* [Problem details]: Repeat the material below exactly, line for line.

── Data for the task

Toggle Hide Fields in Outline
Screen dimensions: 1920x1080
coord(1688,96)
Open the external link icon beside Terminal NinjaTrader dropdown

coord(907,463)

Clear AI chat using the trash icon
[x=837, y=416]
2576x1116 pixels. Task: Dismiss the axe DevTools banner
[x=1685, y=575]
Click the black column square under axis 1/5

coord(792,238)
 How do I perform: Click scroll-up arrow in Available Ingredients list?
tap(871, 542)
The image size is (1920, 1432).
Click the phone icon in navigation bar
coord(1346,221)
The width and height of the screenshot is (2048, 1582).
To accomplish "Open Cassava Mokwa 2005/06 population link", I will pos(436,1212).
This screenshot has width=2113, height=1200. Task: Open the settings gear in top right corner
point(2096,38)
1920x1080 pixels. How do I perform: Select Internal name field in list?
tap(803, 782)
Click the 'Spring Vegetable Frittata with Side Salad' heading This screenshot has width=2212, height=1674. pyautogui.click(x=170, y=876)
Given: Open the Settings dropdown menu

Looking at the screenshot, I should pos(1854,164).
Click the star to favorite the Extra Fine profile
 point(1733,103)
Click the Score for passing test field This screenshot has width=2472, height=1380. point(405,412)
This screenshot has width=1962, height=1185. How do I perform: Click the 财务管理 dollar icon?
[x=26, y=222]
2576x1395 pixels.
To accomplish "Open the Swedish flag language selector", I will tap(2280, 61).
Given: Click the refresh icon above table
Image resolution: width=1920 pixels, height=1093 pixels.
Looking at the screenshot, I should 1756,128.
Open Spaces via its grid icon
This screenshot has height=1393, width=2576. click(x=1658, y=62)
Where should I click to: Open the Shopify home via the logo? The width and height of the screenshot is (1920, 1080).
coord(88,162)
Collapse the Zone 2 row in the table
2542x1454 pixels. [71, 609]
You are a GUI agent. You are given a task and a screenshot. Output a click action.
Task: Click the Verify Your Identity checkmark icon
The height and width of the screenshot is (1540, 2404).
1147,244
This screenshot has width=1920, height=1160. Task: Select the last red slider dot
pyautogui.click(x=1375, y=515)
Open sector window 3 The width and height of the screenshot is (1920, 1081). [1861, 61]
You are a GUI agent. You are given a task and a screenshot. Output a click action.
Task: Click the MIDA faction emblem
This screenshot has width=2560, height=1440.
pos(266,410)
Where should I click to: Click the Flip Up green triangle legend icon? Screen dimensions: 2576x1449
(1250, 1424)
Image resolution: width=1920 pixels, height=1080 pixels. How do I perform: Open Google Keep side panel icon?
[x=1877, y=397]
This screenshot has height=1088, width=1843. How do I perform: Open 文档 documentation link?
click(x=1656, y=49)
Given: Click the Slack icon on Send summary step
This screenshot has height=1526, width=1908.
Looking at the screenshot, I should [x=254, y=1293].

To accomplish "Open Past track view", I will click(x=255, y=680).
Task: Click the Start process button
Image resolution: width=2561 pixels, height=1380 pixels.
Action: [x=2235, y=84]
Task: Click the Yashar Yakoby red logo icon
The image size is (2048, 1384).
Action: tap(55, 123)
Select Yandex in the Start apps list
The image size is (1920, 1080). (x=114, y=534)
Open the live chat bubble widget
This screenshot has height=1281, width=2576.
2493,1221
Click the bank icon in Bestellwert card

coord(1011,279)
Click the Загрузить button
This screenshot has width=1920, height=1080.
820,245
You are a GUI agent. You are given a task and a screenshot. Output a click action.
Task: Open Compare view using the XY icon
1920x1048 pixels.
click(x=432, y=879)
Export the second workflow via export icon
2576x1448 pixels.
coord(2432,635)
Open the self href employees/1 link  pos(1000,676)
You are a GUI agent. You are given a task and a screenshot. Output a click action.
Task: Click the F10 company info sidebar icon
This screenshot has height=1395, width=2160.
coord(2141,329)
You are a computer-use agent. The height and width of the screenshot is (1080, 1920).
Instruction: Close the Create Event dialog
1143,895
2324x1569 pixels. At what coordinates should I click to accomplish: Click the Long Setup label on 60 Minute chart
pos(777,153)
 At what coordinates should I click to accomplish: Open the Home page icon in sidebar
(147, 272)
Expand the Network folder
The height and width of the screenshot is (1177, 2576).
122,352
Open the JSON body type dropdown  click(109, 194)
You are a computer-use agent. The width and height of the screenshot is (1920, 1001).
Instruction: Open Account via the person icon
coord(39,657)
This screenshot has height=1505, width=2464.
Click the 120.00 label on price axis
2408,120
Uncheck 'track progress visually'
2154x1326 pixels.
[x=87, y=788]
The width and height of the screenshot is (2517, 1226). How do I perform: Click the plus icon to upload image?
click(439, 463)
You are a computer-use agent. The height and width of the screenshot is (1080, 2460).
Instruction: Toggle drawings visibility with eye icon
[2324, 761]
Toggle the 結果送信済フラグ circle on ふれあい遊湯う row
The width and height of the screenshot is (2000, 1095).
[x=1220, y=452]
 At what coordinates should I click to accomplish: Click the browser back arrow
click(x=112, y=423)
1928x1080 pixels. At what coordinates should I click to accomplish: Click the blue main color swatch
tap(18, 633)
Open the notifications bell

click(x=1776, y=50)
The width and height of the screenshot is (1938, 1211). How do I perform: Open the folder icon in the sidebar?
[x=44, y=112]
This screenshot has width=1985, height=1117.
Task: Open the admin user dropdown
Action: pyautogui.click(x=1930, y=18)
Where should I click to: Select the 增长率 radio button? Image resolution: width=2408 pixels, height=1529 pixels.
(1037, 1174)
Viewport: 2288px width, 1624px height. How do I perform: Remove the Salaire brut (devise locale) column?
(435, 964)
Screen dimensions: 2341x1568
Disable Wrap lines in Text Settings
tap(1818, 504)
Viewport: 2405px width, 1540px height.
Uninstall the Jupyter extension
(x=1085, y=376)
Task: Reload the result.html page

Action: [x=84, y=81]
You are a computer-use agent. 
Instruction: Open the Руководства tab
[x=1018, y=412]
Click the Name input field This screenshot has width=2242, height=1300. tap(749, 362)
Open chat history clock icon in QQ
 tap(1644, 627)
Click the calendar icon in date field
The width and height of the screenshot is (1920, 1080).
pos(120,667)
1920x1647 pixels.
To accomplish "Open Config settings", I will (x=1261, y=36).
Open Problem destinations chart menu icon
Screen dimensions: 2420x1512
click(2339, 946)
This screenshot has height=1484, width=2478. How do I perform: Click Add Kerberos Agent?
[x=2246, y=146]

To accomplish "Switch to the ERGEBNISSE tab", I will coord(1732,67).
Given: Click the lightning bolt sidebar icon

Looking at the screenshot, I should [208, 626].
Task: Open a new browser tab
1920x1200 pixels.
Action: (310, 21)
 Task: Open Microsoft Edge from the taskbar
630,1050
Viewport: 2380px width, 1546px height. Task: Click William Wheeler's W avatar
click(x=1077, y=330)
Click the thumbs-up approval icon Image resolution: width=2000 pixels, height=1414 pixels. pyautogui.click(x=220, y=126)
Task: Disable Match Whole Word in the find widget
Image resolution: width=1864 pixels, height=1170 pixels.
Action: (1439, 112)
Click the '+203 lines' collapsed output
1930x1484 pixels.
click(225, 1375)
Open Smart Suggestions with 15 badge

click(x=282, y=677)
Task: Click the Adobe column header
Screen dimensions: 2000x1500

────

* [Solution to this problem]:
Toggle Hide Fields in Outline
Screen dimensions: 1920x1080
coord(1688,96)
Open the external link icon beside Terminal NinjaTrader dropdown

coord(907,463)

Clear AI chat using the trash icon
[x=837, y=416]
2576x1116 pixels. Task: Dismiss the axe DevTools banner
[x=1685, y=575]
Click the black column square under axis 1/5

coord(792,238)
 How do I perform: Click scroll-up arrow in Available Ingredients list?
tap(871, 542)
The image size is (1920, 1432).
Click the phone icon in navigation bar
coord(1346,221)
The width and height of the screenshot is (2048, 1582).
To accomplish "Open Cassava Mokwa 2005/06 population link", I will pos(436,1212).
This screenshot has width=2113, height=1200. Task: Open the settings gear in top right corner
point(2096,38)
1920x1080 pixels. How do I perform: Select Internal name field in list?
tap(803, 782)
Click the 'Spring Vegetable Frittata with Side Salad' heading This screenshot has width=2212, height=1674. pyautogui.click(x=170, y=876)
Given: Open the Settings dropdown menu

Looking at the screenshot, I should pos(1854,164).
Click the star to favorite the Extra Fine profile
 point(1733,103)
Click the Score for passing test field This screenshot has width=2472, height=1380. point(405,412)
This screenshot has width=1962, height=1185. How do I perform: Click the 财务管理 dollar icon?
[x=26, y=222]
2576x1395 pixels.
To accomplish "Open the Swedish flag language selector", I will tap(2280, 61).
Given: Click the refresh icon above table
Image resolution: width=1920 pixels, height=1093 pixels.
Looking at the screenshot, I should 1756,128.
Open Spaces via its grid icon
This screenshot has height=1393, width=2576. click(x=1658, y=62)
Where should I click to: Open the Shopify home via the logo? The width and height of the screenshot is (1920, 1080).
coord(88,162)
Collapse the Zone 2 row in the table
2542x1454 pixels. [71, 609]
You are a GUI agent. You are given a task and a screenshot. Output a click action.
Task: Click the Verify Your Identity checkmark icon
The height and width of the screenshot is (1540, 2404).
1147,244
This screenshot has width=1920, height=1160. Task: Select the last red slider dot
pyautogui.click(x=1375, y=515)
Open sector window 3 The width and height of the screenshot is (1920, 1081). [1861, 61]
You are a GUI agent. You are given a task and a screenshot. Output a click action.
Task: Click the MIDA faction emblem
This screenshot has width=2560, height=1440.
pos(266,410)
Where should I click to: Click the Flip Up green triangle legend icon? Screen dimensions: 2576x1449
(1250, 1424)
Image resolution: width=1920 pixels, height=1080 pixels. How do I perform: Open Google Keep side panel icon?
[x=1877, y=397]
This screenshot has height=1088, width=1843. How do I perform: Open 文档 documentation link?
click(x=1656, y=49)
Given: Click the Slack icon on Send summary step
This screenshot has height=1526, width=1908.
Looking at the screenshot, I should [x=254, y=1293].

To accomplish "Open Past track view", I will click(x=255, y=680).
Task: Click the Start process button
Image resolution: width=2561 pixels, height=1380 pixels.
Action: [x=2235, y=84]
Task: Click the Yashar Yakoby red logo icon
The image size is (2048, 1384).
Action: tap(55, 123)
Select Yandex in the Start apps list
The image size is (1920, 1080). (x=114, y=534)
Open the live chat bubble widget
This screenshot has height=1281, width=2576.
2493,1221
Click the bank icon in Bestellwert card

coord(1011,279)
Click the Загрузить button
This screenshot has width=1920, height=1080.
820,245
You are a GUI agent. You are given a task and a screenshot. Output a click action.
Task: Open Compare view using the XY icon
1920x1048 pixels.
click(x=432, y=879)
Export the second workflow via export icon
2576x1448 pixels.
coord(2432,635)
Open the self href employees/1 link  pos(1000,676)
You are a GUI agent. You are given a task and a screenshot. Output a click action.
Task: Click the F10 company info sidebar icon
This screenshot has height=1395, width=2160.
coord(2141,329)
You are a computer-use agent. The height and width of the screenshot is (1080, 1920).
Instruction: Close the Create Event dialog
1143,895
2324x1569 pixels. At what coordinates should I click to accomplish: Click the Long Setup label on 60 Minute chart
pos(777,153)
 At what coordinates should I click to accomplish: Open the Home page icon in sidebar
(147, 272)
Expand the Network folder
The height and width of the screenshot is (1177, 2576).
122,352
Open the JSON body type dropdown  click(109, 194)
You are a computer-use agent. The width and height of the screenshot is (1920, 1001).
Instruction: Open Account via the person icon
coord(39,657)
This screenshot has height=1505, width=2464.
Click the 120.00 label on price axis
2408,120
Uncheck 'track progress visually'
2154x1326 pixels.
[x=87, y=788]
The width and height of the screenshot is (2517, 1226). How do I perform: Click the plus icon to upload image?
click(439, 463)
You are a computer-use agent. The height and width of the screenshot is (1080, 2460).
Instruction: Toggle drawings visibility with eye icon
[2324, 761]
Toggle the 結果送信済フラグ circle on ふれあい遊湯う row
The width and height of the screenshot is (2000, 1095).
[x=1220, y=452]
 At what coordinates should I click to accomplish: Click the browser back arrow
click(x=112, y=423)
1928x1080 pixels. At what coordinates should I click to accomplish: Click the blue main color swatch
tap(18, 633)
Open the notifications bell

click(x=1776, y=50)
The width and height of the screenshot is (1938, 1211). How do I perform: Open the folder icon in the sidebar?
[x=44, y=112]
This screenshot has width=1985, height=1117.
Task: Open the admin user dropdown
Action: pyautogui.click(x=1930, y=18)
Where should I click to: Select the 增长率 radio button? Image resolution: width=2408 pixels, height=1529 pixels.
(1037, 1174)
Viewport: 2288px width, 1624px height. How do I perform: Remove the Salaire brut (devise locale) column?
(435, 964)
Screen dimensions: 2341x1568
Disable Wrap lines in Text Settings
tap(1818, 504)
Viewport: 2405px width, 1540px height.
Uninstall the Jupyter extension
(x=1085, y=376)
Task: Reload the result.html page

Action: [x=84, y=81]
You are a computer-use agent. 
Instruction: Open the Руководства tab
[x=1018, y=412]
Click the Name input field This screenshot has width=2242, height=1300. tap(749, 362)
Open chat history clock icon in QQ
 tap(1644, 627)
Click the calendar icon in date field
The width and height of the screenshot is (1920, 1080).
pos(120,667)
1920x1647 pixels.
To accomplish "Open Config settings", I will (x=1261, y=36).
Open Problem destinations chart menu icon
Screen dimensions: 2420x1512
click(2339, 946)
This screenshot has height=1484, width=2478. How do I perform: Click Add Kerberos Agent?
[x=2246, y=146]

To accomplish "Switch to the ERGEBNISSE tab", I will coord(1732,67).
Given: Click the lightning bolt sidebar icon

Looking at the screenshot, I should [208, 626].
Task: Open a new browser tab
1920x1200 pixels.
Action: (310, 21)
 Task: Open Microsoft Edge from the taskbar
630,1050
Viewport: 2380px width, 1546px height. Task: Click William Wheeler's W avatar
click(x=1077, y=330)
Click the thumbs-up approval icon Image resolution: width=2000 pixels, height=1414 pixels. pyautogui.click(x=220, y=126)
Task: Disable Match Whole Word in the find widget
Image resolution: width=1864 pixels, height=1170 pixels.
Action: (1439, 112)
Click the '+203 lines' collapsed output
1930x1484 pixels.
click(225, 1375)
Open Smart Suggestions with 15 badge

click(x=282, y=677)
Task: Click the Adobe column header
Screen dimensions: 2000x1500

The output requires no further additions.